What wonders of technology will the year ahead deliver? Driving a car will likely get easier and safer. Cadillac’s semi-autonomous Super Cruise technology will make its appearance with the 2018 model, while other car makers will be rolling out competing features. Digital assistant speaker systems, such as the Apple HomePod, will control your home like a disembodied butler. And expect a proliferation of selfie-enabled mini drones.
While we anticipate these exciting technologies, however, computers continue to have an equally disruptive impact on the workplace, as cashiers, security guards and financial advisers all find themselves replaced by robots or algorithms. Is any occupation safe? Unlike forecasts about next year’s tech, most predictions about computer takeovers in the job market are simply wild guesses. In a search for greater precision, the OECD, the global economic organization, recently devised an intriguing head-to-head competition between computers and humans. The results are surprising and often disconcerting. But there’s a tiny bit of hope thrown in.
The OECD is well-known for its international testing programs comparing the performance of high school students and adults around the world. Its Survey of Adult Skills, for example, provides a measure of literacy, numeracy and problem-solving abilities across different countries, ranking subjects on levels one through five, with five being the highest. Most adults are in groups two and three; just 14 per cent of Canadians demonstrate proficiency at level four or higher. With this data in hand, the researchers then asked a panel of computer experts how computers today and a decade from now would perform if they had to answer the same questions posed to adults.

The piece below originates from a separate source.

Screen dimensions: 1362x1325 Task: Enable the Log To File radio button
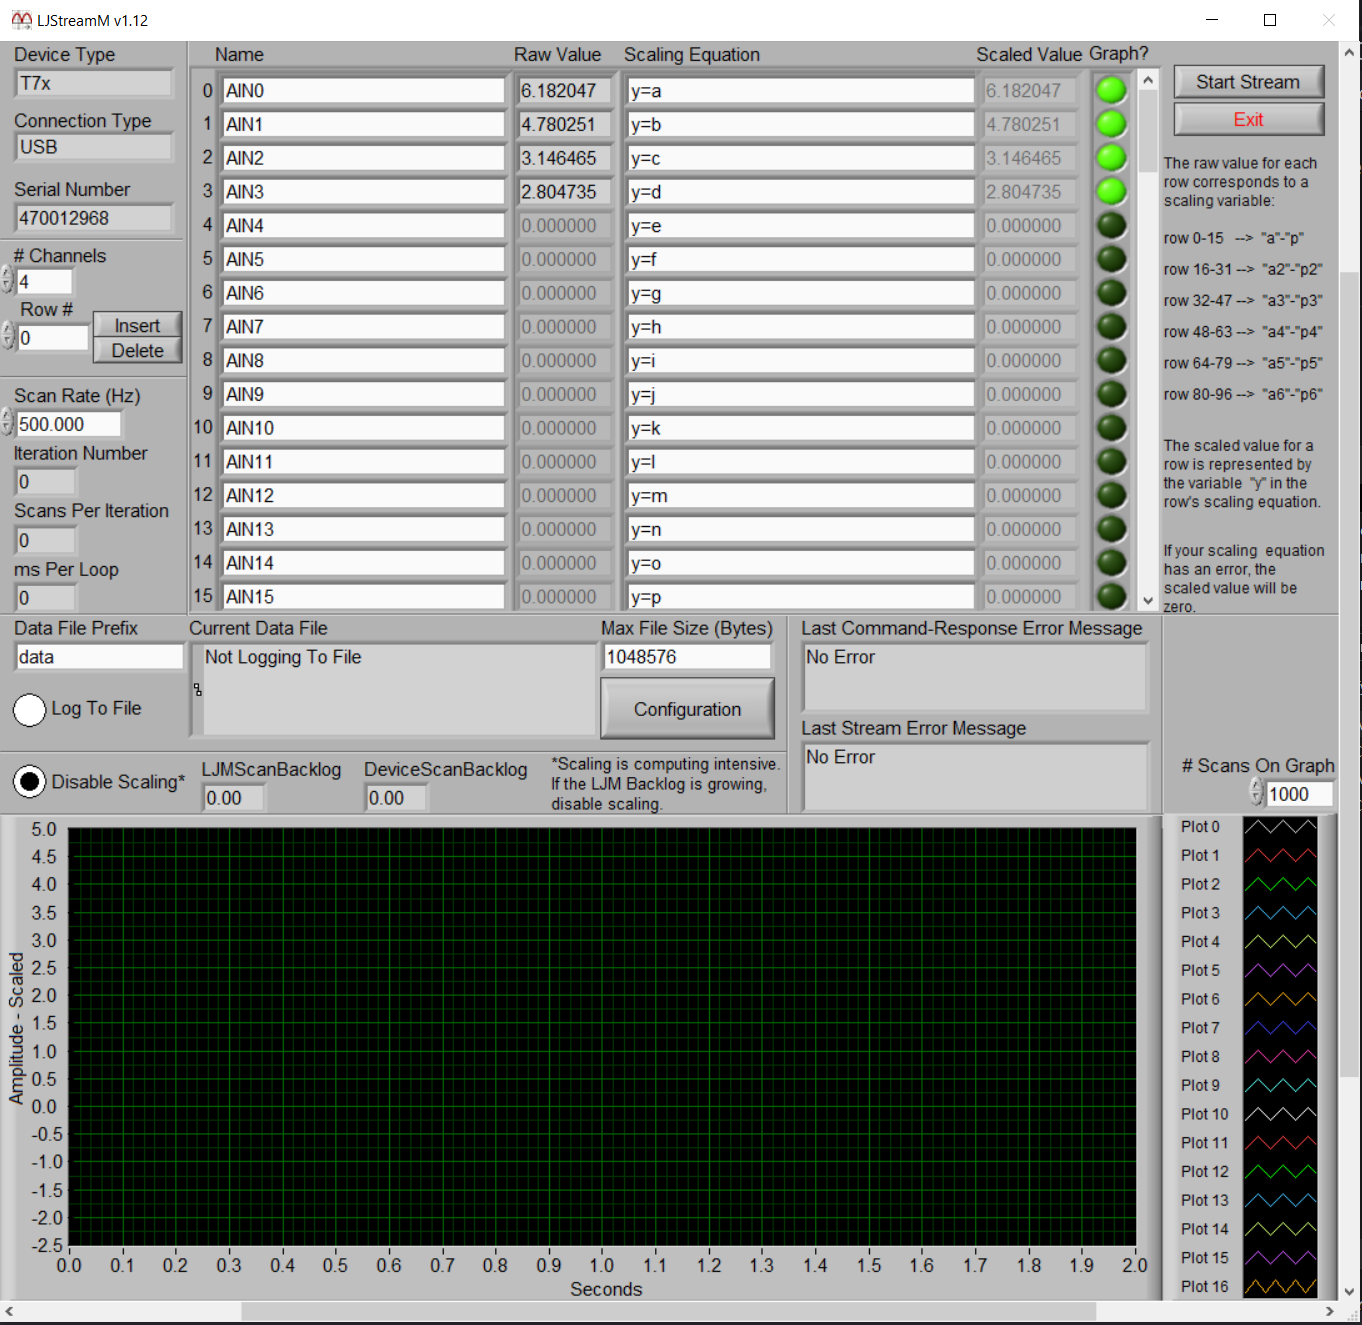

The results reveal that computers currently perform at level two in all three areas. For Canada, this means a third of all adults could see their jobs performed by computers right now. By 2026, the expert panel predicts computers will reach level three in all areas, meaning they’ll have skills equivalent to 67 per cent of Canadian adults. Matching the OECD research with other work on job classification suggests everyone from surveyors to casino dealers to dental laboratory technicians can expect their jobs to be under threat from computers in the near future. It seems a daunting prospect.

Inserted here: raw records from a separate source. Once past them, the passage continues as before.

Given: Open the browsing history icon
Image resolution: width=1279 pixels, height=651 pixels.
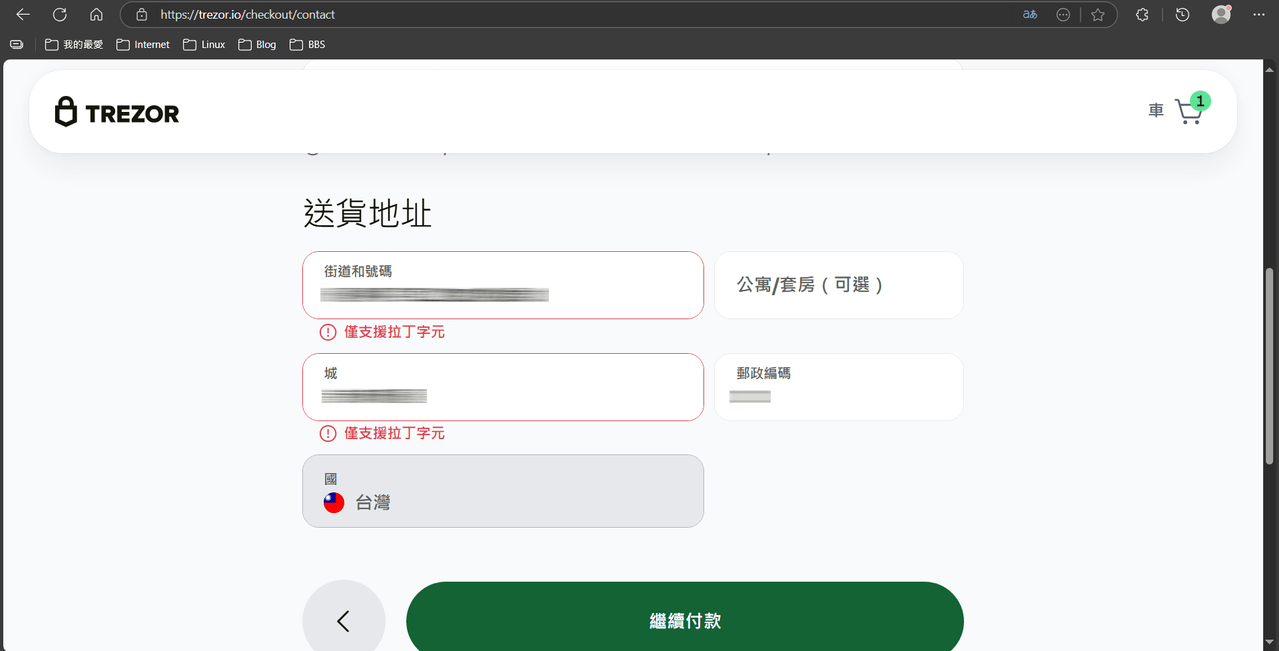Looking at the screenshot, I should click(1181, 14).
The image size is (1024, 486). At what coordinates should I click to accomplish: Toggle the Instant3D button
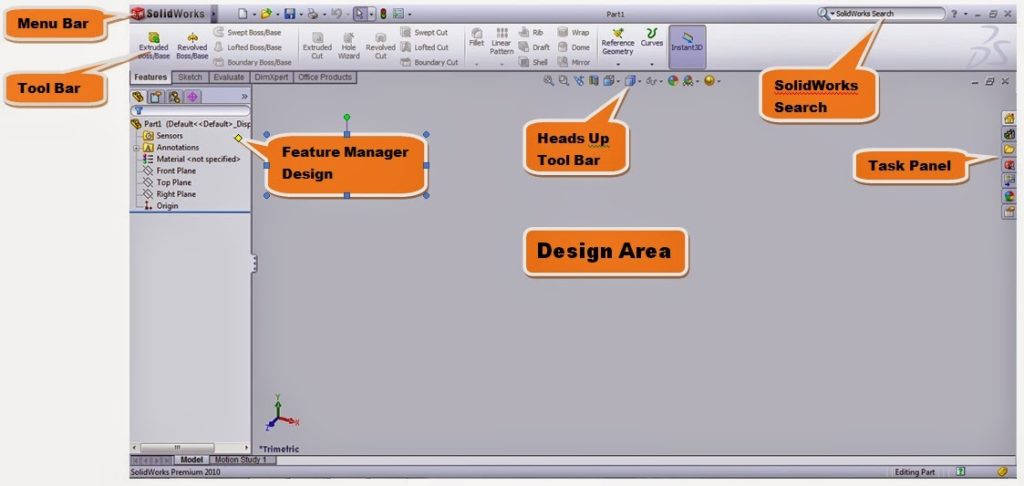click(687, 44)
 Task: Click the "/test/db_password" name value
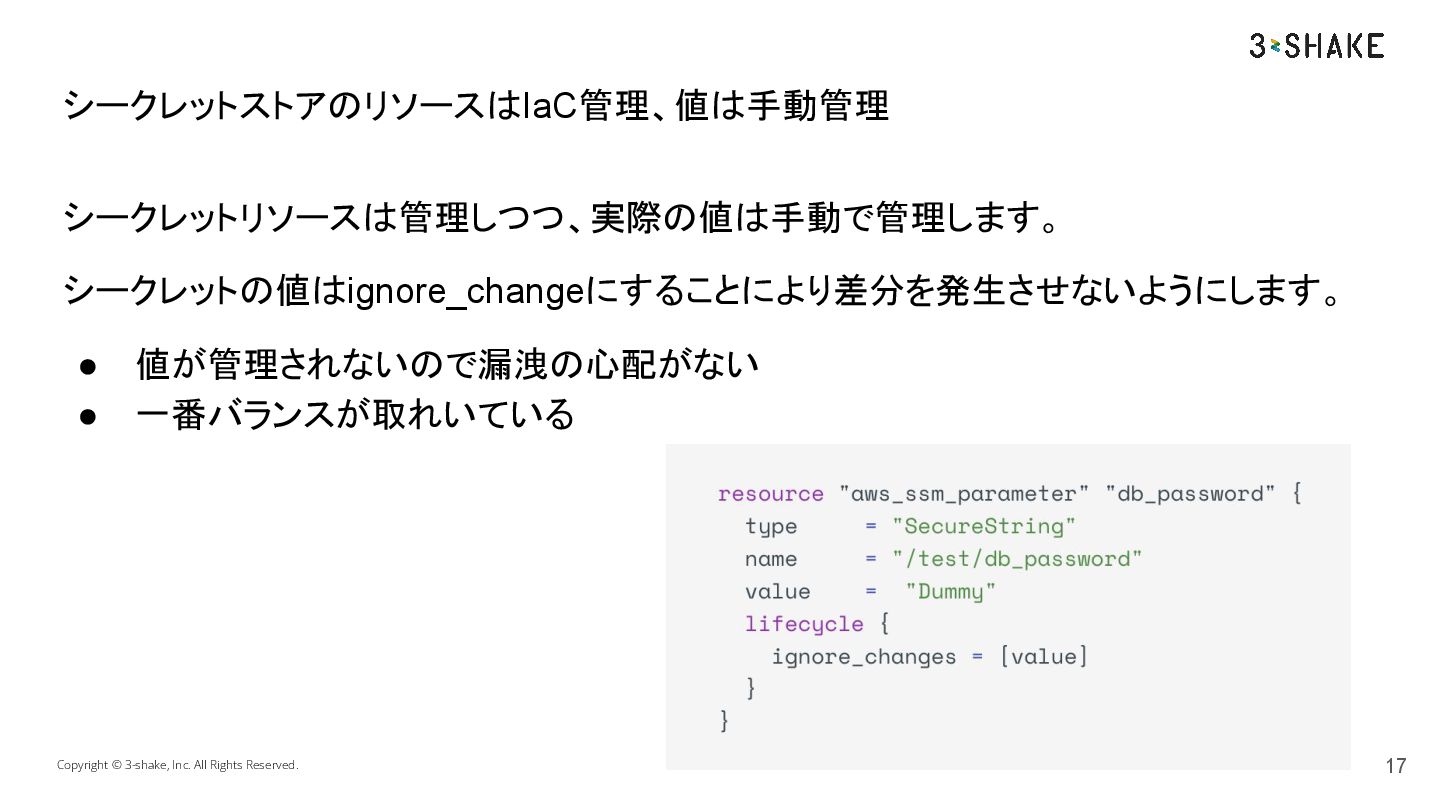1017,559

The OECD’s research further implies these changes are largely unstoppable, as educational gains can’t keep pace with improvements in computer technology. While younger Canadians show a higher level of proficiency than older adults, this advantage is relatively small. Only the very smartest of us can expect to outperform our electronic peers over the long run. “It is unlikely there will be strong demand for human workers except for those who have relatively high proficiency levels,” the report grimly predicts.
There are, however, a few hopeful signs. Some of the easiest questions for humans proved the most difﬁcult for electronic brains. For example, estimating the number of water bottles in a picture where not all bottles are visible is beyond the capability of current-day computers; interpreting visual evidence thus remains a human specialty. Jobs requiring skills outside literacy, numeracy and problem-solving—such as empathy—will also likely find themselves insulated from robotic predation. This includes nursing, along with other health care and therapeutic pursuits. The same goes for the dark arts of persuasion and negotiation, suggesting public relations officers and lawyers may also be safe, at least for a while.
What does all this mean for the future of education and work? As the OECD report points out, many of the skills that differentiate humans from computers, including creativity, caring and social intelligence, are largely developed outside the formal education system. So perhaps a major rethink of the purpose of schools is in order. If we cannot hope to outmatch computers in most tasks performed by humans today, we may need to start training future generations of humans to do the jobs that computers cannot.